KUTIPAN HALAMAN:
<<<<

Skip to main content

Baca Sajak di Kafe Mahasiswa

BUKU kumpulan sajak karya Nanang Suryadi (30) berjudul Telah Dialamatkan Padamu (2002), Rabu (4/6) malam dibacakan di sebuah kafe mahasiswa di Kota Malang. Jika menilik muatan sajak yang dikandungnya, sebetulnya memiliki aliran Sufi yang sangat pelik dan personal, tetapi tetap saja puluhan pasang mata mahasiswa mau berusaha menikmatinya.

Kafe yang bernama Kafe Gama letaknya berimpitan dengan dinding batas sebelah barat kampus Universitas Brawijaya (Unibraw) itu berhasil memberikan wacana kesenian yang modern. Khususnya bagi kalangan masyarakat generasi terdidik diharapkan jalan hidupnya penuh apresiasi dan ekspresi seni.

Nanang pun secara sederhana mengungkapkan, latar belakang tulisan-tulisan sajaknya itu sebagai proses dirinya di dalam pencarian Tuhan. Dan, setiap orang sudah atau hendaknya melakukan hal itu.

Dalam sajak-sajaknya diungkapkan kedekatan dan keinginannya menyapa Tuhan. Sesuatu yang terbayang, para Sufi atau ahli ilmu tasawuf di dalam Islam, atau secara umum dikatakan pula sebagai ahli suluk ini, sering menyampaikan ajaran yang bermakna di luar kitab-kitab yang sudah ada sebelumnya.

"Para Sufi dulu sering dikatakan dalam kondisi trans, mengucapkan berbagai sesuatu yang kemudian dicatat para muridnya. Tetapi saya tidak sampai ke situ," kata Nanang.

>>>>

[Catatan dari sebuah set data]
<<<<

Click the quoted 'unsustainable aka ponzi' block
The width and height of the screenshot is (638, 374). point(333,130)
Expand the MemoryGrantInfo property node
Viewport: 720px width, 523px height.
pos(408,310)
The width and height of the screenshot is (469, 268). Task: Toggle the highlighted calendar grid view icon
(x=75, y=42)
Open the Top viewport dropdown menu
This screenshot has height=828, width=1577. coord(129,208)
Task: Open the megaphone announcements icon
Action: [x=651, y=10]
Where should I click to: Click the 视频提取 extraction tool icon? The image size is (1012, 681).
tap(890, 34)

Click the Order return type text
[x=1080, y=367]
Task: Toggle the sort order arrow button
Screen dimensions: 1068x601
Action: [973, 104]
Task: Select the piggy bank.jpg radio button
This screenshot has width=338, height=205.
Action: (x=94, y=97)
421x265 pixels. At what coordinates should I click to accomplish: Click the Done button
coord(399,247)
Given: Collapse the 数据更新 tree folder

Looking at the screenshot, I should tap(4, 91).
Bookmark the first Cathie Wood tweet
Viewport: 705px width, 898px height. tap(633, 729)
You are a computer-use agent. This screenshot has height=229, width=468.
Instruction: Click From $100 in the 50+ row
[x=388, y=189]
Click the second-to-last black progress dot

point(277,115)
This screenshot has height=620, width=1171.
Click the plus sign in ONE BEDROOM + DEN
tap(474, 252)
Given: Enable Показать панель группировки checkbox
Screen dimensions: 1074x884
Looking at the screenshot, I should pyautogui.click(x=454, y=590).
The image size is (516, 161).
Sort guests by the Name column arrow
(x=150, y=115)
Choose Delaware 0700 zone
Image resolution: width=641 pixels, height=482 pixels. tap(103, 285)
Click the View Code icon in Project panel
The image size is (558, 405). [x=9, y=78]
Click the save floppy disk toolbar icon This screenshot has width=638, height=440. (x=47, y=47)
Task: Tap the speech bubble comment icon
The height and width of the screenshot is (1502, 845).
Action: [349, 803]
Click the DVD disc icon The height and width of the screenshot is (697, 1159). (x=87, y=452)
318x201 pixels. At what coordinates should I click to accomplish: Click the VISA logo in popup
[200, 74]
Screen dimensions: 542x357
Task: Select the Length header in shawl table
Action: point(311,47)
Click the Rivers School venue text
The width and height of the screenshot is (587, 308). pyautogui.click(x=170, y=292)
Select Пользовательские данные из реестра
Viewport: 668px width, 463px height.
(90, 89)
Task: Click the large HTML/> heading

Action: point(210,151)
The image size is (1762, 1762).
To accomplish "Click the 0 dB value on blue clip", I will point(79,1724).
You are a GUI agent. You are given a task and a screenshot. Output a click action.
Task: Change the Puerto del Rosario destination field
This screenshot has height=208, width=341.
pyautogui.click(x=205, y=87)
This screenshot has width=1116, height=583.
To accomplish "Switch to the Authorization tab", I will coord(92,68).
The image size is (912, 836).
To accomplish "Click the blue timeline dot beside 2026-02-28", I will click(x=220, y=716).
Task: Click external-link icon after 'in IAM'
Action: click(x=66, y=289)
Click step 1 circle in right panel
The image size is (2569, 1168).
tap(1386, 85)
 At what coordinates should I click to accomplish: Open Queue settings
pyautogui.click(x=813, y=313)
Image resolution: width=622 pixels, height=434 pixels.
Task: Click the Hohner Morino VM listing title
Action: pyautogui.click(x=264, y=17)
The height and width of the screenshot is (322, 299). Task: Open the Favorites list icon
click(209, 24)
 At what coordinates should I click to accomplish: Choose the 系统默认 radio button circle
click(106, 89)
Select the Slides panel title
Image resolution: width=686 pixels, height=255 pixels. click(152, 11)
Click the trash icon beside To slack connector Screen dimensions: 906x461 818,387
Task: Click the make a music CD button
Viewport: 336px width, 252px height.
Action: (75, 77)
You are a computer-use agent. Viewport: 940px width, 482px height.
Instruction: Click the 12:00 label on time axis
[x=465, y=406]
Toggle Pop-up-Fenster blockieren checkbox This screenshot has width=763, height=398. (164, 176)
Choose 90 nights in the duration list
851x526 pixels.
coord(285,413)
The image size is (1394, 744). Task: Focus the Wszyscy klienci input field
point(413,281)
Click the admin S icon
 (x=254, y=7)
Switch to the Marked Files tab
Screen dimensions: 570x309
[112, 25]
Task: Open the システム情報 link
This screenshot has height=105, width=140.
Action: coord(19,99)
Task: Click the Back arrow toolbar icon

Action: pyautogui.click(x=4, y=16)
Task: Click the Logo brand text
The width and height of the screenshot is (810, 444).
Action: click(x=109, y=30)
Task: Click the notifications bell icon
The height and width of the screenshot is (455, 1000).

>>>>

TUJUAN LATIHAN: Kembalikan tanpa perubahan bagian artikel tentang pembacaan sajak di kafe mahasiswa yang diawali dengan kata-kata yang memuat "Kafe yang bernama" dan diakhiri dengan "dan ekspresi seni.".

KELUARAN YANG DIHARAPKAN:
Kafe yang bernama Kafe Gama letaknya berimpitan dengan dinding batas sebelah barat kampus Universitas Brawijaya (Unibraw) itu berhasil memberikan wacana kesenian yang modern. Khususnya bagi kalangan masyarakat generasi terdidik diharapkan jalan hidupnya penuh apresiasi dan ekspresi seni.